- **Exercises to complete**:
- a) According to the mailing-list post, why does the writer still expect trouble later, even though the problems did not seem significant in testing?
- b) Copy out the entries below, starting with the line that contains "This screenshot has width=1055, height=791." and going through the line that contains "click(x=35, y=117)". Include both of those lines.

- **Extract**:

————

Re: [ceph-users] How many PGs per OSD is too many?

2018-11-14 Thread Mark Nelson


On 11/14/18 1:45 PM, Vladimir Brik wrote:

Hello

I have a ceph 13.2.2 cluster comprised of 5 hosts, each with 16 HDDs 
and 4 SSDs. HDD OSDs have about 50 PGs each, while SSD OSDs have about 
400 PGs each (a lot more pools use SSDs than HDDs). Servers are fairly 
powerful: 48 HT cores, 192GB of RAM, and 2x25Gbps Ethernet.


The impression I got from the docs is that having more than 200 PGs 
per OSD is not a good thing, but justifications were vague (no 
concrete numbers), like increased peering time, increased resource 
consumption, and possibly decreased recovery performance. None of 
these appeared to be a significant problem in my testing, but the 
tests were very basic and done on a pretty empty cluster under minimal 
load, so I worry I'll run into trouble down the road.


Here are the questions I have:
- In practice, is it a big deal that some OSDs have ~400 PGs?

————

- **Dataset**:

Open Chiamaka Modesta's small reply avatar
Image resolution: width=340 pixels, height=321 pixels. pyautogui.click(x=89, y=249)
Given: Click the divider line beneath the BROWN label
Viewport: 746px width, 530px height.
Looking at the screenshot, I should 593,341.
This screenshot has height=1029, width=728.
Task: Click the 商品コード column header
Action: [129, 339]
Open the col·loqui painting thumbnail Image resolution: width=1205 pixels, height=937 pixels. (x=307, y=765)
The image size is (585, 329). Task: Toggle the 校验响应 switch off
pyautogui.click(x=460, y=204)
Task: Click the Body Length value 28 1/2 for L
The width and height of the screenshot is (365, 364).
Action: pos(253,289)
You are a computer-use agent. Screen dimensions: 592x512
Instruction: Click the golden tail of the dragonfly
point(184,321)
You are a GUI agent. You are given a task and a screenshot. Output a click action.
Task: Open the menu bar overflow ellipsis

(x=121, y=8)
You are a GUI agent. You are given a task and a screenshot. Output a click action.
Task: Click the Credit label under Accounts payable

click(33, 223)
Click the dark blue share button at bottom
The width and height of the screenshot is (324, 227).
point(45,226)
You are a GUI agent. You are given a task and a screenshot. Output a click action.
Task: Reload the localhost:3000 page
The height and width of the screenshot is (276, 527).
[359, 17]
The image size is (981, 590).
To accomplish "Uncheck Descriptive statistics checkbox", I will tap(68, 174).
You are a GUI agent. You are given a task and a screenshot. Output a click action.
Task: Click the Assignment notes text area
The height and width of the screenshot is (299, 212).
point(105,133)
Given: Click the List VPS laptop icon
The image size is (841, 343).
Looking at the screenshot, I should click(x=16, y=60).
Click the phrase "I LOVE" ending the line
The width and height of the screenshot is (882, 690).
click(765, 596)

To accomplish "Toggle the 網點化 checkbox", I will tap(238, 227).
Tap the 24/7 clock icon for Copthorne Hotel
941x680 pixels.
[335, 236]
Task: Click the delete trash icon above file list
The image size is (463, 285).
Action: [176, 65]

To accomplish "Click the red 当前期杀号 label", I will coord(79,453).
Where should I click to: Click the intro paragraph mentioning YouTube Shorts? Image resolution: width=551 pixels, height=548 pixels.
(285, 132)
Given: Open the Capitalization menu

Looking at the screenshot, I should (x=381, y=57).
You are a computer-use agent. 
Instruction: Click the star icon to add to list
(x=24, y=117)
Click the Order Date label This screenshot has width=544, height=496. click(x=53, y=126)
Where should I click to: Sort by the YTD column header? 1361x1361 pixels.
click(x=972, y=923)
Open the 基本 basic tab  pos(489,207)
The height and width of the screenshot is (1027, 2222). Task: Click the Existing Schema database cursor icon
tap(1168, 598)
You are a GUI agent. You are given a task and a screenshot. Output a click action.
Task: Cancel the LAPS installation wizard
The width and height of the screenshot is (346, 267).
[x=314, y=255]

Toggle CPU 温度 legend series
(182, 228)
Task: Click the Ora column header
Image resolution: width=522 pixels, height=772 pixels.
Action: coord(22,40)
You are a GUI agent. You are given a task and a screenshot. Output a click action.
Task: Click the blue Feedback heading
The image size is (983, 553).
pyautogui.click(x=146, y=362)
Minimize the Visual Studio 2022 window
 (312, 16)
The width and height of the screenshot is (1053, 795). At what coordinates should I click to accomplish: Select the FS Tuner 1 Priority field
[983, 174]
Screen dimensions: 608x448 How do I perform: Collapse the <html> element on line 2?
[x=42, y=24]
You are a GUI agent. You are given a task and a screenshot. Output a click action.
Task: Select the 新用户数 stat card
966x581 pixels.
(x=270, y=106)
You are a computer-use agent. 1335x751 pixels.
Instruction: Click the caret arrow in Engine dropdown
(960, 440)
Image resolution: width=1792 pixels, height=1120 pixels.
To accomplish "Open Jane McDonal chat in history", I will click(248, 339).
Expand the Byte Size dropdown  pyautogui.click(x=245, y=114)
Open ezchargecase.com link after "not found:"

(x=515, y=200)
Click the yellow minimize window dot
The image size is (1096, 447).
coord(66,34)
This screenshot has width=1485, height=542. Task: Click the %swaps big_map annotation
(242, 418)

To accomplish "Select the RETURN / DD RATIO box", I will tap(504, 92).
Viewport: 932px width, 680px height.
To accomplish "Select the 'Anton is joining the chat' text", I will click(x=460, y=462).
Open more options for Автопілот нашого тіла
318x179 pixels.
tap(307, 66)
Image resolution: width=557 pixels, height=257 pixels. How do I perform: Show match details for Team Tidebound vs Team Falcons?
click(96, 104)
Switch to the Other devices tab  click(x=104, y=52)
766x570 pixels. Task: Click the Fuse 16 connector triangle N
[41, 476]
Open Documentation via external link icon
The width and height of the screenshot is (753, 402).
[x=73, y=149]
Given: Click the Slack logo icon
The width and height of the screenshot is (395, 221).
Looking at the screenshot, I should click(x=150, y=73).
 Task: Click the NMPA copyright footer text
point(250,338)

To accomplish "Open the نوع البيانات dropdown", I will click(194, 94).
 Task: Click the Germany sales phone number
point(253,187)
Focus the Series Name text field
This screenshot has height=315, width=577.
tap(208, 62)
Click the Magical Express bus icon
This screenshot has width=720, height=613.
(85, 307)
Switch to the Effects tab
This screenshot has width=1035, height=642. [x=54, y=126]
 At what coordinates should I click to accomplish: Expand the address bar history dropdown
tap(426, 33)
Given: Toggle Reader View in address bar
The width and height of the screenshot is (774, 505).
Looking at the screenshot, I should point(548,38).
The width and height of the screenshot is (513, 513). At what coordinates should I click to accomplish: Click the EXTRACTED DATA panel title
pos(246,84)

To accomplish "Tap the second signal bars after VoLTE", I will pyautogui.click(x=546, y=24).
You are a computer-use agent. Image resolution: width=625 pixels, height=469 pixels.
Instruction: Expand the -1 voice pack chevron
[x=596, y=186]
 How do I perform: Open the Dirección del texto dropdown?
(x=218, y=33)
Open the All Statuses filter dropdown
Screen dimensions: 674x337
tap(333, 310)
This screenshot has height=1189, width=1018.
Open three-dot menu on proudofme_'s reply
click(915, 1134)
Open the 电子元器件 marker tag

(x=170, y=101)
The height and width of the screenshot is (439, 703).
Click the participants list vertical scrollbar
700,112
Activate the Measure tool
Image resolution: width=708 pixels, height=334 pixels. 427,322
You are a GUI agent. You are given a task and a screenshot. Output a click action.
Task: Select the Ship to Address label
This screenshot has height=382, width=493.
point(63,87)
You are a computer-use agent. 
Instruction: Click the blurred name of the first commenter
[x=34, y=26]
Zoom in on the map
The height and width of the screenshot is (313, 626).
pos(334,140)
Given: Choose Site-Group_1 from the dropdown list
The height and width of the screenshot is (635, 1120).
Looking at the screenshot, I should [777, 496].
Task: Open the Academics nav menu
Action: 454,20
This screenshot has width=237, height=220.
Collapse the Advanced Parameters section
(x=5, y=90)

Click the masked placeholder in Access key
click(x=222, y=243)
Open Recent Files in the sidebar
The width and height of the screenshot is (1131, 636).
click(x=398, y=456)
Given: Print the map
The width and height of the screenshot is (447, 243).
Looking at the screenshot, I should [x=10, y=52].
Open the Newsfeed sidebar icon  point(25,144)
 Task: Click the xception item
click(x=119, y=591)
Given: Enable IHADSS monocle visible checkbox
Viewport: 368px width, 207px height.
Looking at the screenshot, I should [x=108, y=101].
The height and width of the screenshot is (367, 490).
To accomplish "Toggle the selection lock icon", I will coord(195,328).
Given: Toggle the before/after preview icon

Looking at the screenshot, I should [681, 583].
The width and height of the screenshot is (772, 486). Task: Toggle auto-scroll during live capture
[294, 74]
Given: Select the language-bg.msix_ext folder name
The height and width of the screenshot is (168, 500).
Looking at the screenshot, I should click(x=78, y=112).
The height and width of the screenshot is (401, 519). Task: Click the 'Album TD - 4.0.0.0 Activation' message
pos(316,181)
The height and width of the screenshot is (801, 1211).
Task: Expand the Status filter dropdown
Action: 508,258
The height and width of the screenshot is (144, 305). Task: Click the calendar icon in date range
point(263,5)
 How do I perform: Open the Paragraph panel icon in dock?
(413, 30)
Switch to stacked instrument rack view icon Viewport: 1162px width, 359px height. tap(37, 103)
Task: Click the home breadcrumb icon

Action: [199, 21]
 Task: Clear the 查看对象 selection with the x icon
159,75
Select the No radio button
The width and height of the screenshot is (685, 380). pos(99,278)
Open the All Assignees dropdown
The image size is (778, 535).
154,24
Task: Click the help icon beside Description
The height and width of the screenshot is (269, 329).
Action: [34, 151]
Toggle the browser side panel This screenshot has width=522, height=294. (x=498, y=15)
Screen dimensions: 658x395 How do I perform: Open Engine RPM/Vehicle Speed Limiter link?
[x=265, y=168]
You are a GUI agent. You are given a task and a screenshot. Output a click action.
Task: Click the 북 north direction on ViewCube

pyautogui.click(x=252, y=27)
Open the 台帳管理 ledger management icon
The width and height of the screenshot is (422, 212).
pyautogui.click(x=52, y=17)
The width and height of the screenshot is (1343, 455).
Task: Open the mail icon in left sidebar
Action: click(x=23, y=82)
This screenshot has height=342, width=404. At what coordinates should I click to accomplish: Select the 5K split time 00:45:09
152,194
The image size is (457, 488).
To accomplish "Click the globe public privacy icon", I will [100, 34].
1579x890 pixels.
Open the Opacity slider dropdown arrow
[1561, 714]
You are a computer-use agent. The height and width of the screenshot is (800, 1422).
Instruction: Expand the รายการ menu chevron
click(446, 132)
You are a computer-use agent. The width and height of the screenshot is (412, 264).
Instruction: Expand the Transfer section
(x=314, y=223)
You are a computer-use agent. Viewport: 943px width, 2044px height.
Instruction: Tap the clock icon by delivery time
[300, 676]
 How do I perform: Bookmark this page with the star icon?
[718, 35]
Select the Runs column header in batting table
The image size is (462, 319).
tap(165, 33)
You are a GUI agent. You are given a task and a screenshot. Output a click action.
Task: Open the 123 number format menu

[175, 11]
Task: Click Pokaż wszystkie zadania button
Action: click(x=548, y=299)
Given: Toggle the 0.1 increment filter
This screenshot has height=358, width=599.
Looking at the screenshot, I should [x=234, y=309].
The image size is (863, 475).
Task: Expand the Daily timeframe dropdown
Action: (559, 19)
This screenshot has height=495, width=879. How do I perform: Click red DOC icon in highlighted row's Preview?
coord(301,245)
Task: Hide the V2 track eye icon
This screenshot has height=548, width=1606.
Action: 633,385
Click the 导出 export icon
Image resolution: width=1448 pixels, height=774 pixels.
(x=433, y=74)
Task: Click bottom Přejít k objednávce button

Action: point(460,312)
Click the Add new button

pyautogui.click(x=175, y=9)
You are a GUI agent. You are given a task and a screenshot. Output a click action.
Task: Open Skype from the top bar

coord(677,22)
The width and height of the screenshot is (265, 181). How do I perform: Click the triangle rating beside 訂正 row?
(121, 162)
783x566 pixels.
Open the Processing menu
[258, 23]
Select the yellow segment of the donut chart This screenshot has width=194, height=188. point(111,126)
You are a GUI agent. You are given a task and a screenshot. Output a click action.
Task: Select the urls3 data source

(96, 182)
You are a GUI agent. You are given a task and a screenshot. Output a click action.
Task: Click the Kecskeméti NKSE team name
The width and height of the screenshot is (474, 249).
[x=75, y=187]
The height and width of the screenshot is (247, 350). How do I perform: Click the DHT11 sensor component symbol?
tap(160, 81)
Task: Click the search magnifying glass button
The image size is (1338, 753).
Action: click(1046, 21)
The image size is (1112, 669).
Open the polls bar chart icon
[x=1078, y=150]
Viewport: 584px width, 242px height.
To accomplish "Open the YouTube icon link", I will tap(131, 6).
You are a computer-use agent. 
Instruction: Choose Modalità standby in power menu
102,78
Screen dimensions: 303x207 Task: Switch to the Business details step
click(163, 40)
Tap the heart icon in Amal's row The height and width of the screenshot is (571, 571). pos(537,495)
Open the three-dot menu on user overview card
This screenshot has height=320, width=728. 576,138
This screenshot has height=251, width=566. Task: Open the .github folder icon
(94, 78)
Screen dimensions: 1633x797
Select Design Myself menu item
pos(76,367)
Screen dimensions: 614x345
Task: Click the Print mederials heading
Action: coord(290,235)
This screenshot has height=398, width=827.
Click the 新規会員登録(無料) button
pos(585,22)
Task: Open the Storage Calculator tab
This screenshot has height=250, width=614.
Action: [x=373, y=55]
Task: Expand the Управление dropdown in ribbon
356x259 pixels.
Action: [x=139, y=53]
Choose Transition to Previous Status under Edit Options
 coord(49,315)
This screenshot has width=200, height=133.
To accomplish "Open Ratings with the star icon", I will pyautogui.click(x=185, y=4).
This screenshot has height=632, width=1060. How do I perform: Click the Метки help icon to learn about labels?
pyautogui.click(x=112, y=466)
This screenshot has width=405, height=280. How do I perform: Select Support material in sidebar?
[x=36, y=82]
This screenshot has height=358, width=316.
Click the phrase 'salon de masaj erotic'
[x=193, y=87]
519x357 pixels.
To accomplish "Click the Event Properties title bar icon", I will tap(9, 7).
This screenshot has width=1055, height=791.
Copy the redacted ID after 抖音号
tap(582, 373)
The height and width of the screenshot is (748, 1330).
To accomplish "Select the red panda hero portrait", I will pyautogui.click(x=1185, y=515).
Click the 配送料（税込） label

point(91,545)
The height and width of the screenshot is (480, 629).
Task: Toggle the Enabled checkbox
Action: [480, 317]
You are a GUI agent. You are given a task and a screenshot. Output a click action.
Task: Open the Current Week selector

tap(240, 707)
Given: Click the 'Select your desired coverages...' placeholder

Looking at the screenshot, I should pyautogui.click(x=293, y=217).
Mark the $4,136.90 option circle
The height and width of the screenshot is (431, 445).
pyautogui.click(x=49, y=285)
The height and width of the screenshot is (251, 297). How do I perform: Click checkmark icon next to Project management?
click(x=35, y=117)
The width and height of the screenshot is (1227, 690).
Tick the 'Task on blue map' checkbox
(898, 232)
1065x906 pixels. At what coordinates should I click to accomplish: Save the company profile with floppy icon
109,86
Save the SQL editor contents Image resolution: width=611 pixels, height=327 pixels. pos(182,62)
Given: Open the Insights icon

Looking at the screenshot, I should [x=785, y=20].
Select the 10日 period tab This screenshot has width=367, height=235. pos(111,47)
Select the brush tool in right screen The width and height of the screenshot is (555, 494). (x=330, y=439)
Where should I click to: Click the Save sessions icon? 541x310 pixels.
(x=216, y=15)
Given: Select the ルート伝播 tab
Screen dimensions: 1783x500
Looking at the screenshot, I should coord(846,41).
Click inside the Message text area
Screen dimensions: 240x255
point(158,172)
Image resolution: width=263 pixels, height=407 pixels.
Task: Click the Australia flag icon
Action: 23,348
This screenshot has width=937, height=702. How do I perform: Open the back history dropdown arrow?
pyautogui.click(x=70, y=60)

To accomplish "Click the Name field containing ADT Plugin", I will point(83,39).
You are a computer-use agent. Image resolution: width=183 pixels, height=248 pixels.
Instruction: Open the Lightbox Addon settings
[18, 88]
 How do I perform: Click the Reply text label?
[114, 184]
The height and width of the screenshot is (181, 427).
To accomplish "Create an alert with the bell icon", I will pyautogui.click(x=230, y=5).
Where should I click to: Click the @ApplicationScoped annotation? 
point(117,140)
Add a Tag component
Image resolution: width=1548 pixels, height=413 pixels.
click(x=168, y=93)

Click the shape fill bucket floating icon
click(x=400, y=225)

————

- **Answers by task**:
- a) The writer's tests were very basic. They were also run on a pretty empty cluster under minimal load.

- b)
This screenshot has width=1055, height=791.
Copy the redacted ID after 抖音号
tap(582, 373)
The height and width of the screenshot is (748, 1330).
To accomplish "Select the red panda hero portrait", I will pyautogui.click(x=1185, y=515).
Click the 配送料（税込） label

point(91,545)
The height and width of the screenshot is (480, 629).
Task: Toggle the Enabled checkbox
Action: [480, 317]
You are a GUI agent. You are given a task and a screenshot. Output a click action.
Task: Open the Current Week selector

tap(240, 707)
Given: Click the 'Select your desired coverages...' placeholder

Looking at the screenshot, I should pyautogui.click(x=293, y=217).
Mark the $4,136.90 option circle
The height and width of the screenshot is (431, 445).
pyautogui.click(x=49, y=285)
The height and width of the screenshot is (251, 297). How do I perform: Click checkmark icon next to Project management?
click(x=35, y=117)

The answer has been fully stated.